Metal–organic frameworks for photocatalytic CO2 conversion: bridging fundamental insights to practical solutions

Abstract

Conversion of CO₂ into fuels and other valuable compounds is a favorable technology for mitigating global energy and environmental problems. Metal–organic frameworks (MOFs), a category of crystalline materials, with precisely engineered structures and high surface areas, have garnered significant attention in recent years for their potential in photocatalytic applications, particularly in CO₂ reduction. The lack of fundamental understanding of the reported data and reaction pathways makes it challenging to bring this technology from lab scale to practical applications. In this review, we provide a clear understanding of the possible mechanisms for the production of C₁ and C₂ value-added compounds from CO₂ feedstocks. We discuss the important parameters involved in the photocatalytic CO₂ reduction process. Overall, step-by-step collective efforts are made in this review to explore the photocatalytic CO₂ reduction process, thereby guiding the scale-up process from fundamental lab-scale to large-scale practical applications.

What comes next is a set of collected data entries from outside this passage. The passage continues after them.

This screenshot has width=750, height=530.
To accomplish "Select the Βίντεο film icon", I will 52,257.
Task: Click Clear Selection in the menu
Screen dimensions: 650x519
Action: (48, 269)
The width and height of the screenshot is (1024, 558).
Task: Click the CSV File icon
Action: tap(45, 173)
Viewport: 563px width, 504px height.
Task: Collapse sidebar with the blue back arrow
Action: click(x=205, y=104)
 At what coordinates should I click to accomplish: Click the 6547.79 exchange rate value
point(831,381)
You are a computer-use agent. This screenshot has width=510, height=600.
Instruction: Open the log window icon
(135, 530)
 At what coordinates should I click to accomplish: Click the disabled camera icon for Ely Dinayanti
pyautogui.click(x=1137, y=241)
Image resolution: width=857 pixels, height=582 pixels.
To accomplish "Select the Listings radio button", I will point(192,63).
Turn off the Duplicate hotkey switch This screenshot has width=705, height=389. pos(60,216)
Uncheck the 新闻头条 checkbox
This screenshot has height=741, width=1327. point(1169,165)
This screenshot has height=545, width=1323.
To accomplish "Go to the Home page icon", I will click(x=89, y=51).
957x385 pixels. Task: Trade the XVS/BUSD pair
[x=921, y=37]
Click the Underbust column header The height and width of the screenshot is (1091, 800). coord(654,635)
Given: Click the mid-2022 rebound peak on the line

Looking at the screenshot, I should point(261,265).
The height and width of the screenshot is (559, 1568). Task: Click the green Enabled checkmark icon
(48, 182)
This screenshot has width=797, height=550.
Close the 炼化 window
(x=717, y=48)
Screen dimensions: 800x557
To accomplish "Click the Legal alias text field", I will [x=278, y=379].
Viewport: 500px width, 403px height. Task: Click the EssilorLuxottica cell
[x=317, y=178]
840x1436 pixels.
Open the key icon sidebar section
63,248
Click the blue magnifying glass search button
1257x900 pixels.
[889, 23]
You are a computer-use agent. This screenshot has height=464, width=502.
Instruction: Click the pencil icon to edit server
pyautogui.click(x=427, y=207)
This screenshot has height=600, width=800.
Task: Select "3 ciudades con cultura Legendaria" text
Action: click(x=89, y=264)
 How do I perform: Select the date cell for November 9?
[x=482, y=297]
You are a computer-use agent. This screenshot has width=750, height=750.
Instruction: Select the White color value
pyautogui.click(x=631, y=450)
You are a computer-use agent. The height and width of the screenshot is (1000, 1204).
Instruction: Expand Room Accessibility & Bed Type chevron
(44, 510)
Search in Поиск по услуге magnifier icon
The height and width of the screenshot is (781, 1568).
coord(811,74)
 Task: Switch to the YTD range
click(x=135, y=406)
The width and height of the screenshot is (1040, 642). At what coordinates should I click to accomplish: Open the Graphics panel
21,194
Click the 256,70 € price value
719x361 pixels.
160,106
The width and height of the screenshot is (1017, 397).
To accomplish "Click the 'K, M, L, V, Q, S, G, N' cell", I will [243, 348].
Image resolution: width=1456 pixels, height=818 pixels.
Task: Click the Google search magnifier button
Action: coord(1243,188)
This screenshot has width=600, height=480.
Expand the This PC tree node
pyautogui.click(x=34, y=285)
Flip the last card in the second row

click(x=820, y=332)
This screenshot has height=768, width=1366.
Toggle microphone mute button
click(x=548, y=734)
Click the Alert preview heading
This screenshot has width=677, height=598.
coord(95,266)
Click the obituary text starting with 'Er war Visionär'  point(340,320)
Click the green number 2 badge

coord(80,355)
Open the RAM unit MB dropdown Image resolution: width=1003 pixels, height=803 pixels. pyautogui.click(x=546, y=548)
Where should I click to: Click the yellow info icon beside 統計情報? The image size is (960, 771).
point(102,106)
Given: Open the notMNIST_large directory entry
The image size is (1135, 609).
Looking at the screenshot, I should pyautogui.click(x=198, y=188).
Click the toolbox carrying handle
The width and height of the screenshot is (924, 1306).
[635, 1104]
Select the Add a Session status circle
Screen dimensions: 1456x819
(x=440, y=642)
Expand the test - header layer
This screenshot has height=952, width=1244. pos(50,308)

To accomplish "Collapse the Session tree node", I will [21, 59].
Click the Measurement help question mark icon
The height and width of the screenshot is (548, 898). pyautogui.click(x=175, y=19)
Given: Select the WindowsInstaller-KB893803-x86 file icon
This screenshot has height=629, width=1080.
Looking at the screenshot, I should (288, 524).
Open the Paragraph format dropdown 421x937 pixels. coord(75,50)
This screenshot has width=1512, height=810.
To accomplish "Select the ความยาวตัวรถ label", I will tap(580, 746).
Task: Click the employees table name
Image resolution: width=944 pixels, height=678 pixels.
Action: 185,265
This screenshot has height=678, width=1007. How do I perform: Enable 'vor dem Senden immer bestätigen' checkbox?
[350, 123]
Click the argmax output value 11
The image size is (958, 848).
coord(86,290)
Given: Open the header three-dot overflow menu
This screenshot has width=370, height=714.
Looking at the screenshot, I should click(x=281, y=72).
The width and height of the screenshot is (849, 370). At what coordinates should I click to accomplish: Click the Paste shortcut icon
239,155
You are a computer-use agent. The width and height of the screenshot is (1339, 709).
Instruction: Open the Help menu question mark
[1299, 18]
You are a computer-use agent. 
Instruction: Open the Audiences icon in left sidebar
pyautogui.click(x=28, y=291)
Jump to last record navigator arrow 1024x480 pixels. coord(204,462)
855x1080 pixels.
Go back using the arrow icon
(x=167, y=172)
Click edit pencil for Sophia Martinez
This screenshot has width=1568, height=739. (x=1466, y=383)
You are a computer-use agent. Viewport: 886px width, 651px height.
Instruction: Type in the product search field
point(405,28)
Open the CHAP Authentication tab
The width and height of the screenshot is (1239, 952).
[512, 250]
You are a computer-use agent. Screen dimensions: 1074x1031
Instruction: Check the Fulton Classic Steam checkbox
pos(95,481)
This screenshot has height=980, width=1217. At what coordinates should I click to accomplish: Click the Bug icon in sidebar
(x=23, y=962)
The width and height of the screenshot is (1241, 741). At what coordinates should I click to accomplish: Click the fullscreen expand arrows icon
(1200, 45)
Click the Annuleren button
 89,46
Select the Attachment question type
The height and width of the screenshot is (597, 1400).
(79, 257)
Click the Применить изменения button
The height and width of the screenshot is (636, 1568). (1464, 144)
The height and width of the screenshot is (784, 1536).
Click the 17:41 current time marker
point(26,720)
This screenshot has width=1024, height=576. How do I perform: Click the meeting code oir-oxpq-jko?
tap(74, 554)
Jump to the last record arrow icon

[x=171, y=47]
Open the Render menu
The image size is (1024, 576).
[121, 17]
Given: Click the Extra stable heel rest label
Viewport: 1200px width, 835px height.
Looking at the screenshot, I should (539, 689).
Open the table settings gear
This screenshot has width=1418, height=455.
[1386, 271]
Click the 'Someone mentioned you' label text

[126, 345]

Then, we discuss the step-by-step process of designing photocatalysts through density functional theory (DFT) simulations and machine learning (ML). We emphasize that the integration of DFT, ML, and experiments is a great solution for identifying the optimal photocatalysts for enhanced CO₂ conversion. We discuss some important strategies to increase the product selectivity and energy conversion efficiency. Finally, future research directions are proposed in terms of experimental design, theoretical calculations, big-data analytics, and practical implementation.